Читаем Кафе на вулкане. Культурная жизнь Берлина между двумя войнами полностью

Штегеман был одним из ярых сторонников экспрессионизма и дадаизма в Германии. В каталогах его изданий фигурировали такие имена, как Курт Швиттерс, Жан Арп, Вальтер Зернер и Клабунд. Помимо этого, он публиковал много эротической литературы, в основном гомосексуального характера, из-за чего у него возникали проблемы c полицией нравов: незадолго до описываемых событий у него конфисковали книжечку стихов непристойного содержания Поля Верлена. Однако Штегеман не падал духом. Его девизом было «лезть из кожи, чтобы опубликовать как можно больше хаоса, от Лао-цзы до дадаистов». Это был неугомонный и бесстрашный издатель, завоевавший признание и уважение в артистических и литературных кругах Берлина. Однако у него был один недостаток: он мало платил.

Гонорар за картинки и карикатуры, которые Хёкстер рисовал для Штегемана, позволял лишь снимать каморку, чтобы было где переночевать. Но Хёкстеру еще нужны были средства на ежедневную дозу морфина, которую он вводил себе в уборной кафе. Врачи были уверены, что горб у него вырос именно из-за этого. Однако Хёкстер не соглашался, говоря, что горб возник вследствие того, что жизнь его была тяжелой ношей, как у Квазимодо, – кафе он называл своей колокольней.

Черный лебедь

1923

В коробке, оставшейся от переездов, где находилась забытая банкнота в сто тысяч марок, лежала также папка с бумагами и документами моего прадеда. Это были свидетельство о рождении 15 июня 1873 года в Бреслау (ныне Вроцлав); диплом инженера Дармштадтского университета; диплом доктора философии Университета Фридриха Вильгельма в Берлине; свидетельство о браке, выданное округом Шарлоттенбург мэрии Берлина, и документ о венчании в Мемориальной церкви кайзера Вильгельма; меню свадебного банкета, с рислингом 1893 года и десертом Bomba Savoy; свидетельство о службе в армии в качестве командира колонны снабжения, базирующейся в Вердене. В папке также и портрет его прадеда Христиана Готфрида Даниэля Нес фон Эзенбека, ботаника, специалиста по пресноводным водорослям, который состоял в переписке с Гёте, стал коммунистом, оставил семью, продал свою коллекцию водорослей и закончил жизнь в лесной хижине; буклет берлинского книжного магазина Gsellius, принадлежавшего его тестю и расположенного по адресу: Моренштрассе, 52, благодаря которому в Германии появились книги карманного формата; сделанные в старости биографические записки для частного пользования; некролог, сообщающий о его кончине 12 сентября 1949 года в Ганновере… Достаточно материалов, чтобы воссоздать краткую историю поколения немцев, переживших две войны.

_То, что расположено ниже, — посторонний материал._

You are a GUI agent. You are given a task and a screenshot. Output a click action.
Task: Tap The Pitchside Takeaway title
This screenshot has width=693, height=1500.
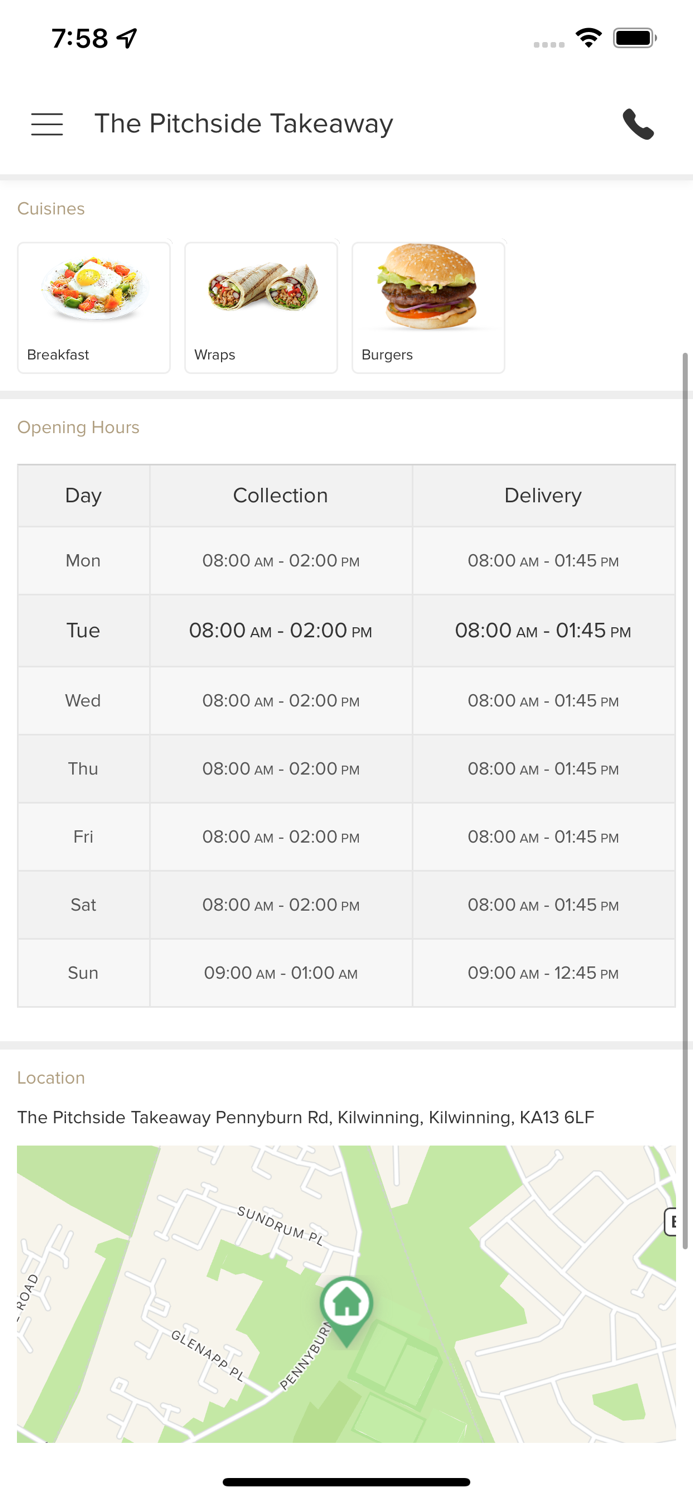pyautogui.click(x=243, y=124)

У меня было искушение написать эту историю, и оно стало сильнее, когда я открыл для себя поучительную семейную тайну о далекой еврейской прародительнице, существование которой тщательно скрывалось. Но книг с семейными историями написано уже множество; кроме того, в истории моего прадеда нет ничего выдающегося. По крайней мере, в коробке с его вещами мое внимание больше всего привлекла зеленоватая купюра, которая теперь висит у меня в кабинете. На самом деле именно эта выцветшая бумажка и побудила меня погрузиться в атмосферу Берлина 1920-х годов. Я мог бы пококетничать и сказать, что она стала для меня той самой «шкурой бронтозавра», которая подвигла Брюса Чатвина посетить Патагонию и написать о ней и ее истории. Так же, как оказалось, что «шкура» на самом деле принадлежала милодону, так и моя купюра, как я уже говорил, не имела особой ценности. Как почти все купюры, векселя и талоны, выпущенные в 1923 году.

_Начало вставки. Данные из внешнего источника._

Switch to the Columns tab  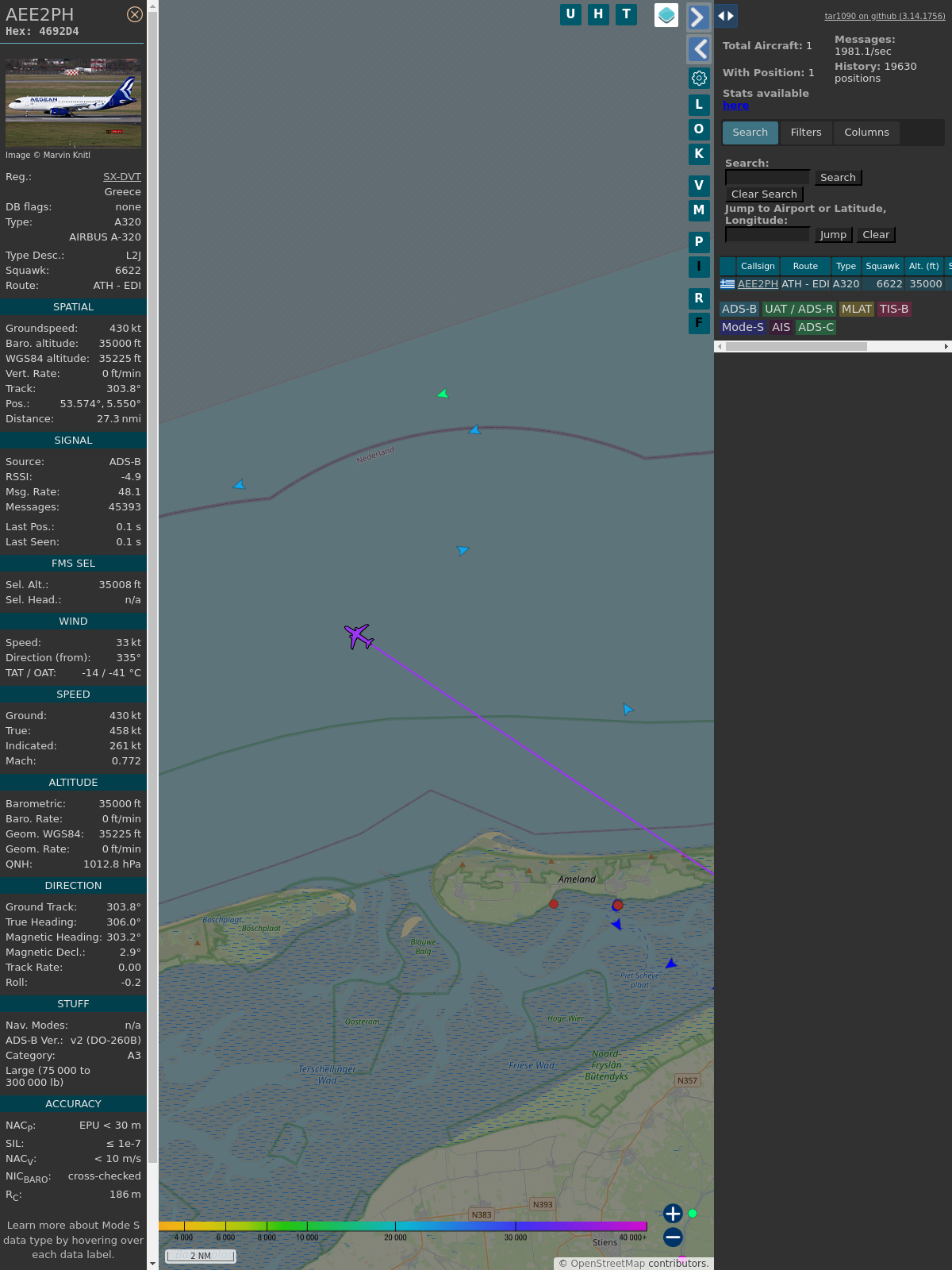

Именно 1923 год стал для инфляции одним из самых несчастливых. В день покушения на Ратенау один доллар стоил тридцать марок; год спустя, в июле 1923 года, за него давали уже сто шестьдесят тысяч, а в августе – три миллиона. В сентябре Рейхсбанк выпустил в обращение банкноту в пятьддесят миллионов марок. В октябре – в миллиард, пять миллиардов и десять миллиардов. Второго ноября была выпущена банкнота в сто миллиардов марок, а в конце месяца был достигнут рекорд – вышла купюра в сто триллионов марок. То же самое цифрами: 100 000 000 000 000. За доллар платили по 4 210 500 000 000 марок. Заоблачная сумма! Немецкая пресса создала новый термин – «гиперинфляция». В то же время таблоиды свекрали словосочетанием «галопирующая инфляция».